@TarHeelMark This is the only part of the story that doesn't focus on the research papers.
"But he stumbled upon documents detailing abnormally high percentage rates of UNC athletes with LD/ADHD from 2004 to 2012, a stretch when UNC was trying to revamp its football program. The percentages were consistently three to four times greater than the national average.
In one email from 2007, for example, neuropsychiatrist Thomas Gualtieri, hired by the school as an outside contractor, revealed that among a group that included incoming football players from the previous two years and women’s basketball players from the previous year, 61 percent “had either ADD or a learning disability (or both), and the large majority were previously undiagnosed.”
A paper co-authored by the NCAA’s chief medical officer, Brian Hainline, and published this year says “the prevalence of ADHD in student-athletes and elite athletes may be 7 percent – 8 percent.”
Based on the UNC documents, generally only scholarship athletes were eligible for learning disability testing. And an internal review found that among about 180 UNC athletes tested between 2004 and 2012 – including 137 scholarship football players – there was a “39 percent incidence of LD and or ADHD.”
“If that’s an accurate number, that (does) seem high to me,” says Hainline, a neurologist. “‘Cause it’s unusual for ADHD or LD to somehow just manifest in college. It almost always has manifest already in high school, very often in grade school. It’s unusual just for it to start in college.”

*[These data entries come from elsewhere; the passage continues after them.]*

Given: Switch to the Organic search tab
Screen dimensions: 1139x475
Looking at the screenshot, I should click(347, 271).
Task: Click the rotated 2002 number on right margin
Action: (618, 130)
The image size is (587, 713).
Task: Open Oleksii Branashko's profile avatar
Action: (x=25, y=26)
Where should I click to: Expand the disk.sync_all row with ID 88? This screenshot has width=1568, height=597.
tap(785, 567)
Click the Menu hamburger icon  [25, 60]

But that’s exactly what Ted Tatos found was happening at UNC. An overwhelming majority of the athletes tested between 2004 and 2012 were diagnosed with ADD, LD or ADHD for the first time at Chapel Hill.
When Tatos dug deeper into the UNC documents, he found that not only were the high LD/ADHD rates
not an anomaly and not specific to one year but that a high percentage of athletes were also being prescribed ADHD medication. While the total number of UNC football players receiving ADHD medication is unclear, a 2009-2010 end-of-year report showed that 16 of 23 freshman football players (70 percent) were prescribed medication.

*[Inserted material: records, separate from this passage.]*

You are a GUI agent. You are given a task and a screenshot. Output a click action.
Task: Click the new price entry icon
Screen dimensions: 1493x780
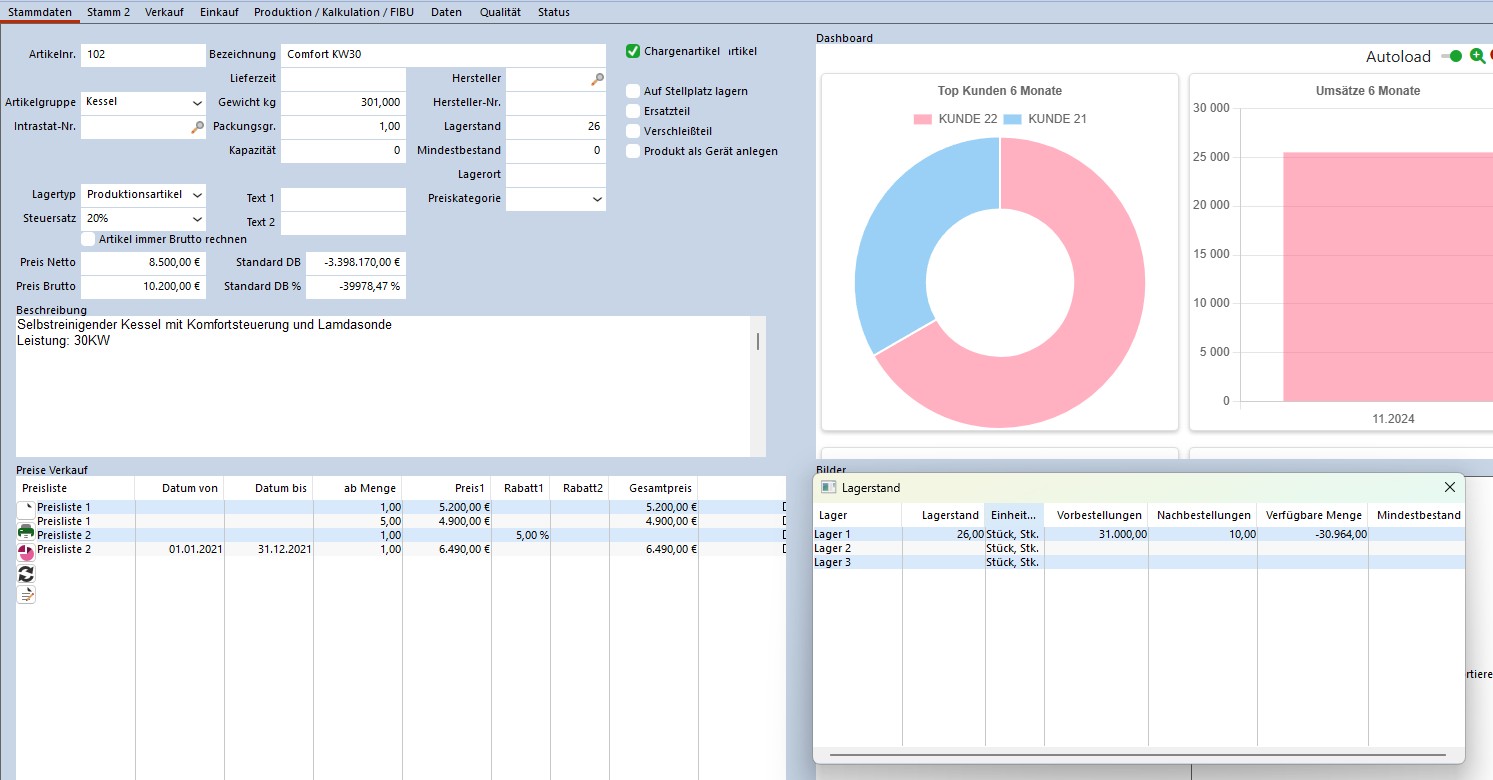tap(26, 509)
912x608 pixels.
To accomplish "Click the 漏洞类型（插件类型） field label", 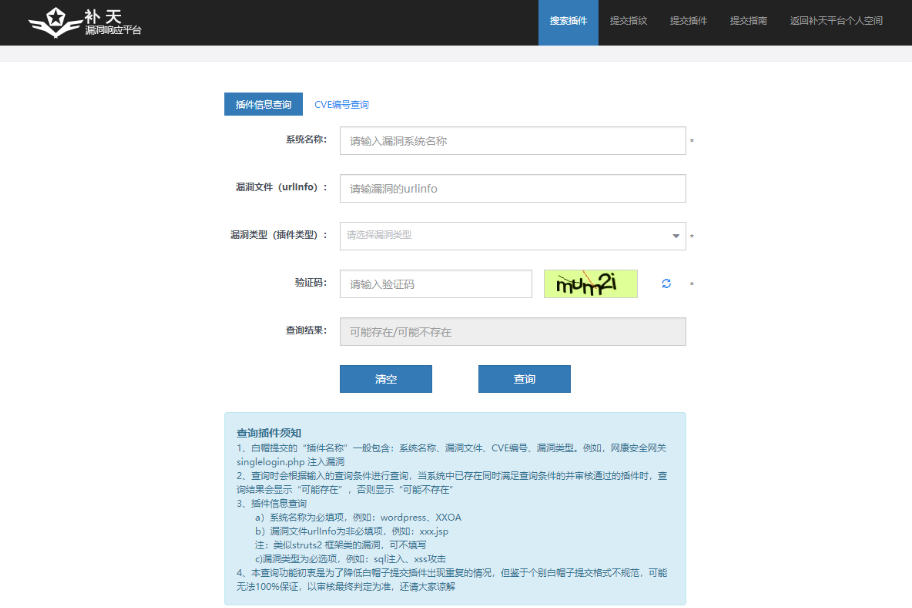I will pos(279,235).
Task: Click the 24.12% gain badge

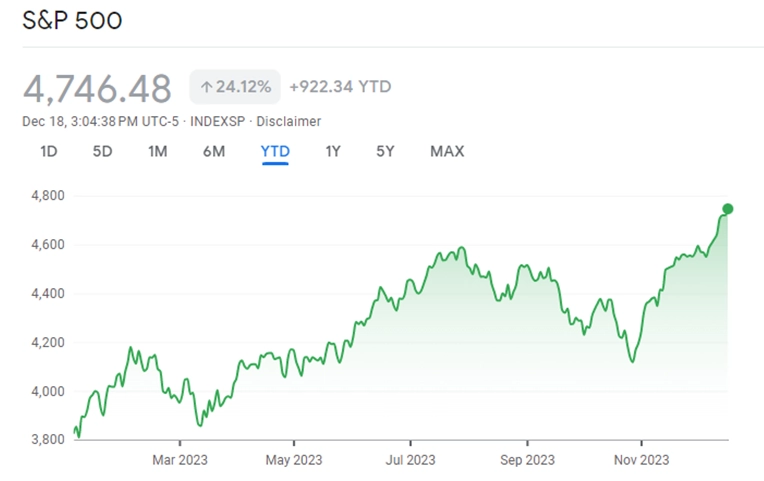Action: pos(235,87)
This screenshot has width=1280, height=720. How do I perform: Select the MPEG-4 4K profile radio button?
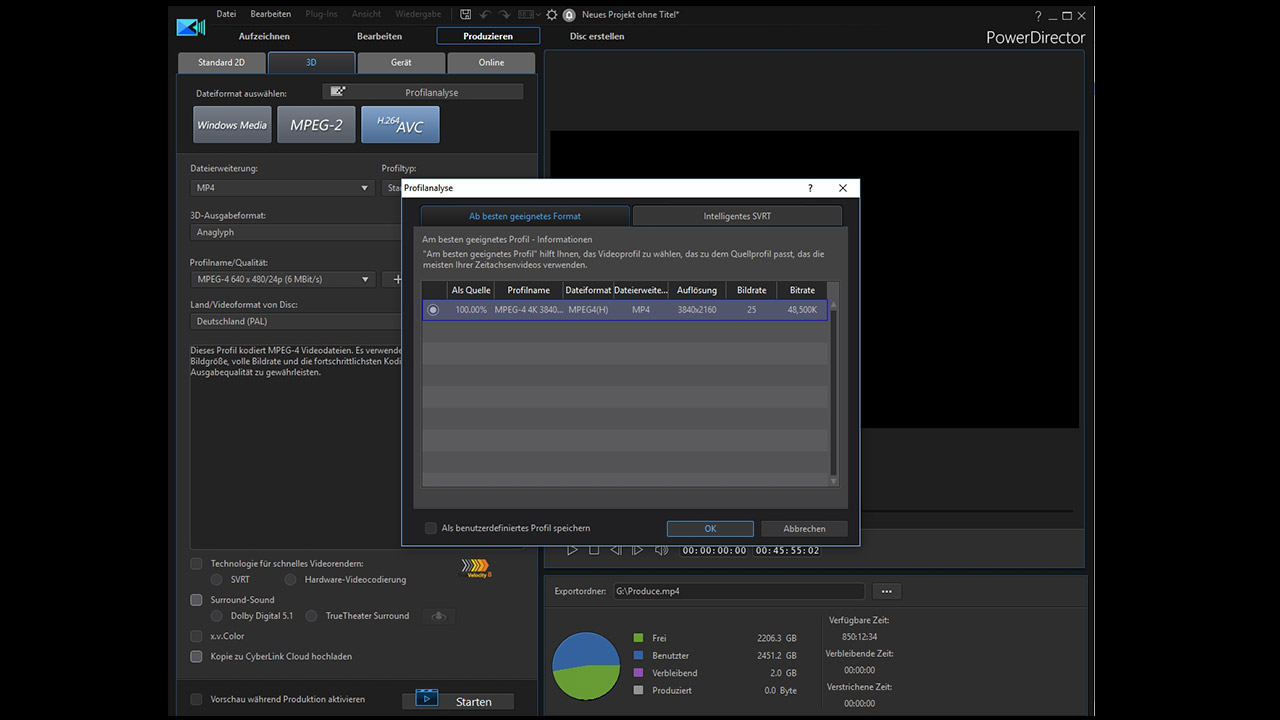click(433, 310)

Mary Willingham was a learning specialist inside the athletic department between 2003 and 2010, working with the neuropsychologists responsible for LD or ADHD testing at UNC. She says there was pressure from coaches to keep players academically eligible to compete, and that diagnosing football players with a learning disability or ADHD was helpful in those efforts.

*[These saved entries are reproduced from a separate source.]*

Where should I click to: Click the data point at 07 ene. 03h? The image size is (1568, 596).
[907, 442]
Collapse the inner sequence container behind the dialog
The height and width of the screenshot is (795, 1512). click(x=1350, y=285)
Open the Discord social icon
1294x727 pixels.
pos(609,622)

According to the UNC documents Tatos reviewed, a diagnosis of ADHD often came with special accommodations, including personal note-takers, untimed tests and prescriptions for stimulant medications such as Adderall or Ritalin, which are otherwise banned by the NCAA as performance-enhancing drugs.
In a 2006 email, the issue of ADHD medication among football players set off alarms inside the UNC athletic department. The head athletic trainer expressed concern that “some of our student-athletes are being put on medication that is not documented by student health and our team physician.”
In another email in which the date is redacted, Mario Ciocca, a team physician at UNC, wrote to Willingham and others about a male athlete – his name is also redacted -– who experienced “palpitations” after taking “Adderall before a morning run … ”
“He says he was told the medicine would help him out with practice and I think he interpreted that as he should take his med before practice,” Ciocca wrote. “I know that he was not told by anyone to take it before practice but that’s just how he interpreted it. Please pass on to prescribers so that they are aware that the athletes might have this perception.”
Says Willingham: “Athletes would come in and ask if they can test for ADHD because they were interested in taking the medication as well because they could see that that teammate was able to get more work done or you know, take some, a dosage late in the day to help them do their homework.”